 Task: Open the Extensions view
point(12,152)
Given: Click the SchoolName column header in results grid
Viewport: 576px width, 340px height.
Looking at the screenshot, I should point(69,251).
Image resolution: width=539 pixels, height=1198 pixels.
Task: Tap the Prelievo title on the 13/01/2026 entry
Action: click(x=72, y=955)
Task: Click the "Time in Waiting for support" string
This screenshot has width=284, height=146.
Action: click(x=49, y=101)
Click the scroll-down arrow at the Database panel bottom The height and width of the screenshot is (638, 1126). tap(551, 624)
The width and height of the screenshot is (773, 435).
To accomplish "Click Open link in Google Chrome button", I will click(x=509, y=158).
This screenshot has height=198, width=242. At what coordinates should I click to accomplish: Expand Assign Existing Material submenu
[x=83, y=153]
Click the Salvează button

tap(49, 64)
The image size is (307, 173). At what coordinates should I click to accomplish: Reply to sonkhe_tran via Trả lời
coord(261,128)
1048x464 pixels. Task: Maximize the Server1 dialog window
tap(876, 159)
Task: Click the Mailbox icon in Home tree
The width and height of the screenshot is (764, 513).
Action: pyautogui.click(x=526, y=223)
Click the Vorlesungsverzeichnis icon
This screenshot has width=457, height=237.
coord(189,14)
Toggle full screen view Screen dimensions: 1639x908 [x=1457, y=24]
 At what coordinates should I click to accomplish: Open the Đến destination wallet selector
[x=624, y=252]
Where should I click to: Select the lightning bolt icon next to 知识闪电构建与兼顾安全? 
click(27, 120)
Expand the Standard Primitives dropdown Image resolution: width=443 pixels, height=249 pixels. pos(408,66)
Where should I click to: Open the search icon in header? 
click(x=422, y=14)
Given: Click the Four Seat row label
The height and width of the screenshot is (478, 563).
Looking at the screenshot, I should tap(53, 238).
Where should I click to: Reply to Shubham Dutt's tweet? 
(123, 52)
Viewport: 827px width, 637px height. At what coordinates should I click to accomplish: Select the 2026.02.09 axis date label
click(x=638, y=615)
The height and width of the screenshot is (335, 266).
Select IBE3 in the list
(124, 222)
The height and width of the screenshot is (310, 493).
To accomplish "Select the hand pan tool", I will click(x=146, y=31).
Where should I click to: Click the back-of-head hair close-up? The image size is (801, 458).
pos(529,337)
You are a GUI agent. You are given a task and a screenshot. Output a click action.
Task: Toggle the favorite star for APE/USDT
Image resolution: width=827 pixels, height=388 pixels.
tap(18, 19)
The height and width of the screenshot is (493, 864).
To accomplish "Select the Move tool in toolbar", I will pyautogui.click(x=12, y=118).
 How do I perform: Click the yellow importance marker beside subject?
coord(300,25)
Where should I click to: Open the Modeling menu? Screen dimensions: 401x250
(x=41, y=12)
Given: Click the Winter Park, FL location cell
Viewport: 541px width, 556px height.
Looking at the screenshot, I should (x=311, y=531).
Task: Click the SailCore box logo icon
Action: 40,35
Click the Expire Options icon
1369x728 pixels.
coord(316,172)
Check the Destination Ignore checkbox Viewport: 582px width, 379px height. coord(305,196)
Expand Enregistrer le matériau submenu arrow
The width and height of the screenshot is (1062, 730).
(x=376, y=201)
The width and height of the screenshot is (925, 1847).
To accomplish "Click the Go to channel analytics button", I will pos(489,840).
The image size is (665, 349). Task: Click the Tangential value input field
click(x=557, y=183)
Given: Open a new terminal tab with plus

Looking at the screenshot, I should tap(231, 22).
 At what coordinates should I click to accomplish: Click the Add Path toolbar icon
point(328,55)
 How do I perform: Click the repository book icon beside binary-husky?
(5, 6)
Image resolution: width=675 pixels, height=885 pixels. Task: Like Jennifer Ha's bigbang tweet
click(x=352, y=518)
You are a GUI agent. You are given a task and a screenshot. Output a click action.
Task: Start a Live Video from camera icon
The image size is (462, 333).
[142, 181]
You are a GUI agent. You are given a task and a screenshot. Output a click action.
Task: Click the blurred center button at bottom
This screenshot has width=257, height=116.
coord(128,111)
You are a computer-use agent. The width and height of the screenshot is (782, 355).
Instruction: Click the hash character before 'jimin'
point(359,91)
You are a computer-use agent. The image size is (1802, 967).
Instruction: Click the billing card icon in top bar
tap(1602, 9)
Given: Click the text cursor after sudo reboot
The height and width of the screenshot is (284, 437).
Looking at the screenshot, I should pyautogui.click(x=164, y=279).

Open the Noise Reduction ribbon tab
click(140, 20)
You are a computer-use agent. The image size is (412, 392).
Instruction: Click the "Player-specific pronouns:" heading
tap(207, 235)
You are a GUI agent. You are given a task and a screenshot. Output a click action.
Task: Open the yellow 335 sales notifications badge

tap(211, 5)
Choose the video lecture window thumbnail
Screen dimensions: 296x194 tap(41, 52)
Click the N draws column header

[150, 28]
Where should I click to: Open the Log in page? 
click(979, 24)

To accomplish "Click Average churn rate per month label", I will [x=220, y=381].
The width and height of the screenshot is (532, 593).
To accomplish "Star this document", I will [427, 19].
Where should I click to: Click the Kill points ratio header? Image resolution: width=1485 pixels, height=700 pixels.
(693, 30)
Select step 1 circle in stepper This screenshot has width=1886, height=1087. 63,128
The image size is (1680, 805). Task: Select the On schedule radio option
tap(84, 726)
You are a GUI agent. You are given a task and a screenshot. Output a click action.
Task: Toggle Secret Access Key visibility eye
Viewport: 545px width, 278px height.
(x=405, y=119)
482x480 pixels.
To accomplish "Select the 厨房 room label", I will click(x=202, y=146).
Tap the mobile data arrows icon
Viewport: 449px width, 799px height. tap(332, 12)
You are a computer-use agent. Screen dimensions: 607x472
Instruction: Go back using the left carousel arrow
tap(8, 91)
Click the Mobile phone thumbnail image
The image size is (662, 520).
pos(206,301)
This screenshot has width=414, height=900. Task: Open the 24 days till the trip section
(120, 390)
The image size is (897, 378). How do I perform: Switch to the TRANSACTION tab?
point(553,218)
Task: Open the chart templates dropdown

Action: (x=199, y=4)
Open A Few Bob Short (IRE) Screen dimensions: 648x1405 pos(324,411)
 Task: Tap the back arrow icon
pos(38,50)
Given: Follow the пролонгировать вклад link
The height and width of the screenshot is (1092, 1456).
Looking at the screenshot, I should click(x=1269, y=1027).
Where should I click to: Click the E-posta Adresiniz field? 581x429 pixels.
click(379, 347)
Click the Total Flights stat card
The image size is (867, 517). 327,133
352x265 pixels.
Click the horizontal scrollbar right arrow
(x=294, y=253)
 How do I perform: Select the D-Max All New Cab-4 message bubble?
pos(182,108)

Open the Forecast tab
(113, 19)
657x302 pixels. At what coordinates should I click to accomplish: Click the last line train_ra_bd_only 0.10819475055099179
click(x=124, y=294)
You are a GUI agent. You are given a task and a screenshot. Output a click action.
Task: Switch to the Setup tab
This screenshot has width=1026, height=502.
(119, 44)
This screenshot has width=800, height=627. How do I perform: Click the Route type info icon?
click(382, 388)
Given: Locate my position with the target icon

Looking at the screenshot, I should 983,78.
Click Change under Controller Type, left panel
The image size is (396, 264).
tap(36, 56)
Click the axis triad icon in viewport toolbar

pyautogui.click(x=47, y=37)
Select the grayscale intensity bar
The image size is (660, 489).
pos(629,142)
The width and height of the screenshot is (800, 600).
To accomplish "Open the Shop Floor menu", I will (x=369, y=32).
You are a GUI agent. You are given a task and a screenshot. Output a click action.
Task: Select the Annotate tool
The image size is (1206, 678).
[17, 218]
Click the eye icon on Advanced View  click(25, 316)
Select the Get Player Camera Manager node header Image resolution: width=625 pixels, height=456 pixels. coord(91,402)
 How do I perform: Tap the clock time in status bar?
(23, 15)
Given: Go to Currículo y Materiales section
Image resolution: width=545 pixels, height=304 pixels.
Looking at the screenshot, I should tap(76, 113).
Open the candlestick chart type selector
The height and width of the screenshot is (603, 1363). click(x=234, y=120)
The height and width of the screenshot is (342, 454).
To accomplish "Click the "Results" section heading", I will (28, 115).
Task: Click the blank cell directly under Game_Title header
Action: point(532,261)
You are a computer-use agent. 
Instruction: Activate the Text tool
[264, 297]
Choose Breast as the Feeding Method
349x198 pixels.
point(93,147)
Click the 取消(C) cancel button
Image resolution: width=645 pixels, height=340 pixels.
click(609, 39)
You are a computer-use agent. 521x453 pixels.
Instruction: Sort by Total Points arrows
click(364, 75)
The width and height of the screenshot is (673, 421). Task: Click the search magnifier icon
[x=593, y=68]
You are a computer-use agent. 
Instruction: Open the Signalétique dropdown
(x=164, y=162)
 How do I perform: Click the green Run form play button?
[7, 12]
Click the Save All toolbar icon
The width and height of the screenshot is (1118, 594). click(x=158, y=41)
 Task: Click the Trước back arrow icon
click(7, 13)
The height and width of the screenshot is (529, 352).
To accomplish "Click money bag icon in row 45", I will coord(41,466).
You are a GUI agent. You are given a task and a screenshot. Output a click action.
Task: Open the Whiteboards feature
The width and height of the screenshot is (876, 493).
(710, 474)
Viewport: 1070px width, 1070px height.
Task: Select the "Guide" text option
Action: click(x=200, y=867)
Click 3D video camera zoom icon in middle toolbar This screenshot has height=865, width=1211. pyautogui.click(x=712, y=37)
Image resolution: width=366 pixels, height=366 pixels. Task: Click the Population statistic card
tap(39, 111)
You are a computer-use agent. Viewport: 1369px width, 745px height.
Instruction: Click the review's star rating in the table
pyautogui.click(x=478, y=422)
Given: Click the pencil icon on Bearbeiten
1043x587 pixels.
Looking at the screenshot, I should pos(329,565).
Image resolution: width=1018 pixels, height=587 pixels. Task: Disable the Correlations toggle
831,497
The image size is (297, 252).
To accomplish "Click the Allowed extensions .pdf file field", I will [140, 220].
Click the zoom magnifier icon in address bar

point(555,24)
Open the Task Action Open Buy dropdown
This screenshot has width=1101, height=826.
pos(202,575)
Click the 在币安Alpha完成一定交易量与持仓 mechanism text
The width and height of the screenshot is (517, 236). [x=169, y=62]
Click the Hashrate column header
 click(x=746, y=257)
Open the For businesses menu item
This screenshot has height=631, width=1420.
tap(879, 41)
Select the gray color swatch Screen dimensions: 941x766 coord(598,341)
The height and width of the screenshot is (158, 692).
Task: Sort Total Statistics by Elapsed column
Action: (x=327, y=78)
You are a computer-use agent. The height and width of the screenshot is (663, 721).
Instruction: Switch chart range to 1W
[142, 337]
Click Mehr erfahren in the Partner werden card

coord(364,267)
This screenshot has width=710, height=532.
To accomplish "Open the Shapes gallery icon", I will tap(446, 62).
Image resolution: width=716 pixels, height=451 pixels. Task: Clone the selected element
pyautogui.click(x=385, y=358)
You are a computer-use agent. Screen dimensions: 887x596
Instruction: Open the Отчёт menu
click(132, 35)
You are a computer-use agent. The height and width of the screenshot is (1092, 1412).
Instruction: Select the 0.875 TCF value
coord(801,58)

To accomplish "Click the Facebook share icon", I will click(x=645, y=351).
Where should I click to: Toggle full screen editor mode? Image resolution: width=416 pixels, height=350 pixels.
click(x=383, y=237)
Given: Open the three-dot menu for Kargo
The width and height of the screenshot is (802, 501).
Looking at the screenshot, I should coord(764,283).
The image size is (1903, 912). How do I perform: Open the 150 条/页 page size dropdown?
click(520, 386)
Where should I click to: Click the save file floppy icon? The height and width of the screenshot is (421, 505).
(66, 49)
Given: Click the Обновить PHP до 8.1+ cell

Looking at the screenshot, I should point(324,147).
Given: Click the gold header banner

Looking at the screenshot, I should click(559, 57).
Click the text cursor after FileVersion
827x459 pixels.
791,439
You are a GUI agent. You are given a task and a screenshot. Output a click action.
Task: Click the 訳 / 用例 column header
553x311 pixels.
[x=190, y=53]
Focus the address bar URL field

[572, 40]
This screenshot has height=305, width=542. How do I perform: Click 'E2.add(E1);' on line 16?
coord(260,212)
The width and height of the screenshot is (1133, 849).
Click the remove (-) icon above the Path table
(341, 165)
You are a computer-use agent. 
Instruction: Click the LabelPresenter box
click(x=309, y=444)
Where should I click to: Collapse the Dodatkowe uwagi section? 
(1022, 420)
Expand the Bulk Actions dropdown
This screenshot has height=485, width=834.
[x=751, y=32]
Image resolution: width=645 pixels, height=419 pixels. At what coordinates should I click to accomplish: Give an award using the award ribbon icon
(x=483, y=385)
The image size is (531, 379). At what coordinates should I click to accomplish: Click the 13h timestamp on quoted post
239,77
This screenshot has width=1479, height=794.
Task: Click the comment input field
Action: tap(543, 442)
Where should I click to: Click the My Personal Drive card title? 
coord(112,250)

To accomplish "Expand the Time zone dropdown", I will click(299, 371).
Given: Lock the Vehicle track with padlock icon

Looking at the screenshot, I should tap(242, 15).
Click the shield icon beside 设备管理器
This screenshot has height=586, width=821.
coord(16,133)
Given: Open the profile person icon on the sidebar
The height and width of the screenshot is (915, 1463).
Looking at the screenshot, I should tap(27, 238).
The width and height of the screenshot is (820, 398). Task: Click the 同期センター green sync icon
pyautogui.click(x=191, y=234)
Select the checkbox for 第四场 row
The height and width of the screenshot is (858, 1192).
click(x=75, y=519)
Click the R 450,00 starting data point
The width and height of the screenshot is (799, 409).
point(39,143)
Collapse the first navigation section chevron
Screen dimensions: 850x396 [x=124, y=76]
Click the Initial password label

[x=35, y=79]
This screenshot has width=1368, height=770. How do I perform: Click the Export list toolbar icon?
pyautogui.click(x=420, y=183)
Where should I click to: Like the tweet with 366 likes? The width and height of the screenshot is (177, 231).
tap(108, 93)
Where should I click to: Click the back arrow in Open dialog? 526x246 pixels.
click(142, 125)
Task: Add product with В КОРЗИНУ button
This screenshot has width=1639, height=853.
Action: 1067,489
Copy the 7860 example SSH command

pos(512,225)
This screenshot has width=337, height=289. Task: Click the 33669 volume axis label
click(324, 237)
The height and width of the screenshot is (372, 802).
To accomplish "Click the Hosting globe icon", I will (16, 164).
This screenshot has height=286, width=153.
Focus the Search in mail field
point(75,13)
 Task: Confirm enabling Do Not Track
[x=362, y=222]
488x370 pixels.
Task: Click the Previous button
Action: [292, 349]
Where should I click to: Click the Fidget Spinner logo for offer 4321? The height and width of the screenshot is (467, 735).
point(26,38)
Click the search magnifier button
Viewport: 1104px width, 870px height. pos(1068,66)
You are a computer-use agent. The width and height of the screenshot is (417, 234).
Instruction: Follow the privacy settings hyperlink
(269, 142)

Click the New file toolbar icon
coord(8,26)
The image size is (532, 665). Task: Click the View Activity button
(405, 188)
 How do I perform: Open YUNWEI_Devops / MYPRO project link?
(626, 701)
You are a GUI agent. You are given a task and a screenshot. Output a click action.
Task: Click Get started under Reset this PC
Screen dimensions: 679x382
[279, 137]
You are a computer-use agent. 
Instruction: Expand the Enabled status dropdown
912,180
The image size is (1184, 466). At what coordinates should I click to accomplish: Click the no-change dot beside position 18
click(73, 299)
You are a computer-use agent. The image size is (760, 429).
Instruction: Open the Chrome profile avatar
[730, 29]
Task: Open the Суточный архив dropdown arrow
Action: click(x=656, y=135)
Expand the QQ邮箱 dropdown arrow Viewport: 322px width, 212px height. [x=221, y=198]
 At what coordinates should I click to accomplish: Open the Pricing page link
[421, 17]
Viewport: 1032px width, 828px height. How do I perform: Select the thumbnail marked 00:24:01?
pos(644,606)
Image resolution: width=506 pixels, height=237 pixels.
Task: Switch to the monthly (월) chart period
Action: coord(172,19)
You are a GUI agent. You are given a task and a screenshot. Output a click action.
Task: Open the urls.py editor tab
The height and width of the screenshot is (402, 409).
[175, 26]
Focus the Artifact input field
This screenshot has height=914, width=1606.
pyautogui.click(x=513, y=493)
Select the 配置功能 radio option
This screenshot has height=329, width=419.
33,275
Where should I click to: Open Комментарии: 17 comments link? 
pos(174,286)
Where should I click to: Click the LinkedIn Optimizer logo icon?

++++++++

■ **Task statement**:
List every line in the rows above that contains the string "Total", matching case exactly.

■ **Reply to the exercise**:
Click the Total Flights stat card
Instruction: Sort by Total Points arrows
Task: Sort Total Statistics by Elapsed column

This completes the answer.